Thursday, March 22, 2012

Bad science from the New York Times

I'm always on the lookout for bad science/bad math (and the terrible journalism that it produces), and this week I came across a real gem. This one was noteworthy because it came from the New York Times, the "paper of record" that's obviously not struggling with its business model at all. In an article entitled "For 2nd Year, a Sharp Drop in Law School Entrance Tests", author David Segal writes the following:
Legal diplomas are apparently losing luster. 
The organization behind the Law School Admission Test reported that the number of tests it administered this year dropped by more than 16 percent, the largest decline in more than a decade. 
The Law School Admission Council reported that the LSAT was given 129,925 times in the 2011-12 academic year. That was well off the 155,050 of the year before and far from the peak of 171,514 in the year before that. In all, the number of test takers has fallen by nearly 25 percent in the last two years. 
The decline reflects a spreading view that the legal market in the United States is in terrible shape and will have a hard time absorbing the roughly 45,000 students who are expected to graduate from law school in each of the next three years. And the problem may be deep and systemic.
Segal goes on to write a long and sometimes-rambling article about how law school may be entering a serious long-term downward correction, as students begin to shy away from high levels of debt and uncertain long-term income prospects.

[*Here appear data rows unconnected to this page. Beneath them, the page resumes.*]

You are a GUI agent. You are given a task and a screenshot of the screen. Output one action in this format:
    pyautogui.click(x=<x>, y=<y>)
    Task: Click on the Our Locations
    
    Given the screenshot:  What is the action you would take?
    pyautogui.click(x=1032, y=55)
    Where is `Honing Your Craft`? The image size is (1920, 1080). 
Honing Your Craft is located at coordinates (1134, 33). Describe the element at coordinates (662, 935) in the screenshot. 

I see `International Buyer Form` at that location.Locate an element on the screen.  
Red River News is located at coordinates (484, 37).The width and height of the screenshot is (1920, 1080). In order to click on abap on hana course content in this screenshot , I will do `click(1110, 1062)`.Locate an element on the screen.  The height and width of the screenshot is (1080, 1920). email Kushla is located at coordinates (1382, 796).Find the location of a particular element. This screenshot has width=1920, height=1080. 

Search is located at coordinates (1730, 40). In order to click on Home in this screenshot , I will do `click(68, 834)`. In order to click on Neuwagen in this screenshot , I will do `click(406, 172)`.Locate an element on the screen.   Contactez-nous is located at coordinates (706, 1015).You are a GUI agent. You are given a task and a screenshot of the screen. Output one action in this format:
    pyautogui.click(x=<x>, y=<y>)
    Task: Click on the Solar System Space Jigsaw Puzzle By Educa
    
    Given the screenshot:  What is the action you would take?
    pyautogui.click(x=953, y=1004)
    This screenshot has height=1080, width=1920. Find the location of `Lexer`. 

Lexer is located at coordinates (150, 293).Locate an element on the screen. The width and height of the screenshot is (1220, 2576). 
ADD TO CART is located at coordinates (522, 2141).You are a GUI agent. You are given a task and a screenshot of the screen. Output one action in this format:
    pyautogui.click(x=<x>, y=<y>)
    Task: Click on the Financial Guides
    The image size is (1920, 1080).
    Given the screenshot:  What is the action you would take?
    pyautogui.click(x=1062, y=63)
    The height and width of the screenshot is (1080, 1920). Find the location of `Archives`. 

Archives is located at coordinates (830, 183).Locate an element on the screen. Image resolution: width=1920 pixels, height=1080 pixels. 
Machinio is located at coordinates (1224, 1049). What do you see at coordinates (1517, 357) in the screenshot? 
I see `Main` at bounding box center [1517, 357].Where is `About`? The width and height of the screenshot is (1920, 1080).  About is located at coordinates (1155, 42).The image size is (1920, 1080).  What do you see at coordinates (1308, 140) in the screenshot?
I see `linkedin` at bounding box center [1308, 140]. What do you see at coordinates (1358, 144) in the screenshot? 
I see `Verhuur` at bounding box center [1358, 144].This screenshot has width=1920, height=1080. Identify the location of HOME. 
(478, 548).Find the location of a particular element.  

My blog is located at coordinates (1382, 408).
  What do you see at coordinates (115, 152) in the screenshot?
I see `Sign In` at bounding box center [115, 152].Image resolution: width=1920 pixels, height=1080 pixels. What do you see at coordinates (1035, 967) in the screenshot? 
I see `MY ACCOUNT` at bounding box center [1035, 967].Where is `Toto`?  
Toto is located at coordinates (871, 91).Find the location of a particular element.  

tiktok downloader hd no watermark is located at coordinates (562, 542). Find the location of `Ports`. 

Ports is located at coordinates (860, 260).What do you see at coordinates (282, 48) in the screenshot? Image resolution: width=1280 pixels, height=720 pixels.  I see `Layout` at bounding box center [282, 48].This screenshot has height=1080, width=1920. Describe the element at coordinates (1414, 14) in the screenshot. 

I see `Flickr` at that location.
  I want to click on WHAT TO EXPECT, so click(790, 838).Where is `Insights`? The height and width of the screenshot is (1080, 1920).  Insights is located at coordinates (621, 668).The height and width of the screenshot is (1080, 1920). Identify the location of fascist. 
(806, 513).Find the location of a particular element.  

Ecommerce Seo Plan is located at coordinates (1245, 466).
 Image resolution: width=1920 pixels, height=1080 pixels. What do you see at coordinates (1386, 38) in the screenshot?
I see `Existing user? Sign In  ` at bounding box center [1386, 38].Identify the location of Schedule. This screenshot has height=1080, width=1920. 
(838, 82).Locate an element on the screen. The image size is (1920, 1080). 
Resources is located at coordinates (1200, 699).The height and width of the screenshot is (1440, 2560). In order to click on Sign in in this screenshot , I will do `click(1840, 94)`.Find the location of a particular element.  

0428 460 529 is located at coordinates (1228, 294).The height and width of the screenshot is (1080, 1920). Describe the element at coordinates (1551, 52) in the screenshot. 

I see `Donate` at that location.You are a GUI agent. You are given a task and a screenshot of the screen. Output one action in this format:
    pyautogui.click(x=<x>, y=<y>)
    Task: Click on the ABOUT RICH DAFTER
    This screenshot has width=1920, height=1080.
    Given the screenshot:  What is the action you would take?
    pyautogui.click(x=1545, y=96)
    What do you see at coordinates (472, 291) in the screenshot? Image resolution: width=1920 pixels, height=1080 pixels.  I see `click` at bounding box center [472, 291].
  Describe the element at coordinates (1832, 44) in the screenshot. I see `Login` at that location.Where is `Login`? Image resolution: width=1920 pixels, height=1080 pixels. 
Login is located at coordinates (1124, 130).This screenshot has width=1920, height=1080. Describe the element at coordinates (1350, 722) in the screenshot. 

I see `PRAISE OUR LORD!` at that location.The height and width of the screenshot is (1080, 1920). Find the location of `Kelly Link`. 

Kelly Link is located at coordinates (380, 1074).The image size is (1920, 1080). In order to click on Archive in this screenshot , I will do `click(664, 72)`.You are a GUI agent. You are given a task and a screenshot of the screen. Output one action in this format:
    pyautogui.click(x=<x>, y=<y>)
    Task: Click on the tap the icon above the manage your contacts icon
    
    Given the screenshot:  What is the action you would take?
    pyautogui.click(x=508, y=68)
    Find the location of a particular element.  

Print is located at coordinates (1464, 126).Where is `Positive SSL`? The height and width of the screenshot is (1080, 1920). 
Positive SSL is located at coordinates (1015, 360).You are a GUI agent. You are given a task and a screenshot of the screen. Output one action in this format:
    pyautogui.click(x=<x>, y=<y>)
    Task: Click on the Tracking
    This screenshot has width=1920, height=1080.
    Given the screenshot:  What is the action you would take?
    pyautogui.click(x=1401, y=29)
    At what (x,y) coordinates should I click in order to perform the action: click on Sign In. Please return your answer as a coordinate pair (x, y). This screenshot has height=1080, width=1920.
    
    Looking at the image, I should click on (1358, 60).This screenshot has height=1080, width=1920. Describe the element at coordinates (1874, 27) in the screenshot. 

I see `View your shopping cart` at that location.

For what it's worth, I happen to agree with some of the overall conclusions that Segal draws--student loan debt is reaching frighteningly unsustainable levels, and the positive "return on investment" that so many in my generation have taken on faith is no longer quite so clear. There's only one problem--the tipping point hasn't yet arrived (though it will), and the data that Segal presents to "support" his thesis in fact does nothing of the sort. Rather, this is just one more example of a journalistic outlet massaging the data to fit its argument, rather than the other way around.

The statistical crime that Segal has committed here is in his failure to provide enough context to give his data any real meaning. His statistics regarding the LSAT provide only the last three years of data--he tells you that the 2009-10 LSAT was a "peak" for total tests administered, but tells us nothing about the overall trend that led to that "peak". Luckily for us, the generous folks at LSAC make those statistics available for the public, so we can do a little bit of fact-checking on our friend Segal.

When we look at the overall data series (dating back to 1987-88), we see a pretty different story. Yes, tests taken are at their lowest level in three years, but the number is nowhere near the trough that we saw during the economic boom years of 1995 to 2000. Generally speaking, LSATs administered spike during recessions, then recede during recoveries, a trend that makes intuitive sense. Let's look at this graphically, using some more publicly available data (for this chart, I plotted the annual change in LSATs administered against the annual percent change in the unemployment rate--hence a change from 4.0% unemployment to 5.0% unemployment represents a 25% increase in unemployment):

Viewed another way (just using gross numbers rather than % change, and plotting on dual axes):

That's a pretty obvious strong relationship (for the math nerds among you, that's an r-squared of .486 on the first chart, .666 on the second), but Segal and the Times don't bother to show you that part of the picture. They have a story to tell, and dammit they're gonna make the statistics fit that story.

This trend is troubling, because it takes advantage of the innumeracy that plagues America--most people don't know how to tell when statistics are being manipulated, so they take the authors/researchers' conclusions largely on faith. That's fine when the authors are operating in good faith and using proper statistical analysis, but in the Times' case that's clearly not what's happening. Segal has used a dramatic two-year decline in LSATs administered and pretended that it's the only thing in the data series that matters. For the purposes of his story, it's completely irrelevant to provide any sort of context for his data.

What I actually find most interesting about the data (when looked at in full) is that LSATs occasionally have a tendency to creep higher BEFORE the unemployment rate follows in kind. In other words, the number of people taking the LSAT could actually be seen as a leading economic indicator--people start taking the LSAT in anticipation of being laid off, because they see business conditions beginning to deteriorate.

Am I actually suggesting that such a thesis is reasonable, and worth writing about? No, of course not, there's not nearly enough data to support my thesis, so it's mostly just me spitballing some ideas--without statistical justification, proposing that thesis doesn't meet my journalistic standards. But then, I don't write for the Times, do I?